The room Sam woke up in wasn’t hers. It wasn’t dark - there was a small light right next to the bed, turned up so she could see that she was in the cabin, metal walls, not very tall at all. Her heart was beating hard in her chest. She had no memory of how she had gotten here. She only had… images in her mind, strange words, screams and she remembered the wind tugging hard at her body, ripping her back and forth like she was merely a plaything; she remembered the feeling of being struck by lightning; she remembered feeling powerful, the world at her feet, the weather in her hands, but had that really been her…

Was she really herself…

Only then did she register the sound of waves, the creak of a ship, so familiar by now after so many weeks they spent on the sea, and the heavy movement, up and down, that told her that they were moving. That they had escaped.

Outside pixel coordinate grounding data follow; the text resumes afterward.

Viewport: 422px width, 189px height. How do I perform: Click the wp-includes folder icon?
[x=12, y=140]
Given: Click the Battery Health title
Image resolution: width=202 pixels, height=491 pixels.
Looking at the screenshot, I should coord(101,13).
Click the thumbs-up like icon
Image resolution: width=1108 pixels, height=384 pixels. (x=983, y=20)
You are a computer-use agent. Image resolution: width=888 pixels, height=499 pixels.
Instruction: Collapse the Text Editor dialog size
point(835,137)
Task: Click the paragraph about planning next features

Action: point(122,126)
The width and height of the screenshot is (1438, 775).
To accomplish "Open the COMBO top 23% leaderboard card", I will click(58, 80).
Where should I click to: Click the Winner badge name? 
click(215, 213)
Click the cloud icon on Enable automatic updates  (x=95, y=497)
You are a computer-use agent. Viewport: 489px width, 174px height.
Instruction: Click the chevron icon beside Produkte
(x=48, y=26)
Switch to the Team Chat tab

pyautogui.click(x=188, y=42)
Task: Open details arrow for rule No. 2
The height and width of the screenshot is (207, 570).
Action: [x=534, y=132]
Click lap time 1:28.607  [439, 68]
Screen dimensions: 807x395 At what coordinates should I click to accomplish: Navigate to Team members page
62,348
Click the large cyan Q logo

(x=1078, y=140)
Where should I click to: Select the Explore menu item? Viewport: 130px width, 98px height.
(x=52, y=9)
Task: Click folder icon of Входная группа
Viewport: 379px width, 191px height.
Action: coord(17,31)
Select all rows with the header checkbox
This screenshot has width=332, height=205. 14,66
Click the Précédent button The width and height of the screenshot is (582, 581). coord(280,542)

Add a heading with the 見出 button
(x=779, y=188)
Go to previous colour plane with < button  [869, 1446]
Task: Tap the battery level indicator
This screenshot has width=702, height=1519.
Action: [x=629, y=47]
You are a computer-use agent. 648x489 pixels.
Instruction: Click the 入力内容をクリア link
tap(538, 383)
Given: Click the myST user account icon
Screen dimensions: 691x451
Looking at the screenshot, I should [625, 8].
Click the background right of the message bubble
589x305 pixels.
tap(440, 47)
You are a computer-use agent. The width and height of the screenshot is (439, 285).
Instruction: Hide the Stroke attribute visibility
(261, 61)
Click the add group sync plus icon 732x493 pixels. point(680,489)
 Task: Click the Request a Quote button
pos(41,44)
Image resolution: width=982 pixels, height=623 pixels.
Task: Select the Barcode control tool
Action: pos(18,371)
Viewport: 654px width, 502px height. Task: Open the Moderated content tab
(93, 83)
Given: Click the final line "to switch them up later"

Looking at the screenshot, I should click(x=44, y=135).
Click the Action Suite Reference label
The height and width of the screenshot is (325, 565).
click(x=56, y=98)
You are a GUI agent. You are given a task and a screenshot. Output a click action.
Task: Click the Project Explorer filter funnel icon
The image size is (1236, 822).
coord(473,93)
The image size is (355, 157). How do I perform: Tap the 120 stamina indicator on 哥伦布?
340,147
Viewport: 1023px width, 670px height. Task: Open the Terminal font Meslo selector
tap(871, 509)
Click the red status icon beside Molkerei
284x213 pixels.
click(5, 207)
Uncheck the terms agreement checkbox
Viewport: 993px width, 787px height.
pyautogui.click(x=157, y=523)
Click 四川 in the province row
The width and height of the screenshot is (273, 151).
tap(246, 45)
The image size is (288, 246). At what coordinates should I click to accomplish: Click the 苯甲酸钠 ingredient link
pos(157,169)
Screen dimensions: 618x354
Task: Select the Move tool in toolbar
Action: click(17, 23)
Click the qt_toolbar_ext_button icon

That they had left Yamatai and Himiko behind.

Sam breathed out and let herself fall back onto the covers of the bunk bed. They smelled slightly rotten, and the mattress was hard under her back, but after what felt like a lifetime sleeping on the ground, against broken scraps from a crashed plane, and even on human bones, she’d have taken anything.

The chaos from Yamatai was still in her mind, though.

And it was like something was still calling for her, only she couldn’t make out its voice.

“Sam, Sam,” it whispered.

Sam stared up into the darkness. She did not hear the door being pushed open, as it was drowned out by the high waves crashing against the ship. Sam wondered if the storm had followed them, but at the same time, whatever she felt in her chest, that heaviness, a strange pull in her stomach and her heart and her mind… it didn’t feel like it was connected to the storm.

And Sam wasn’t sure if that was better, or worse.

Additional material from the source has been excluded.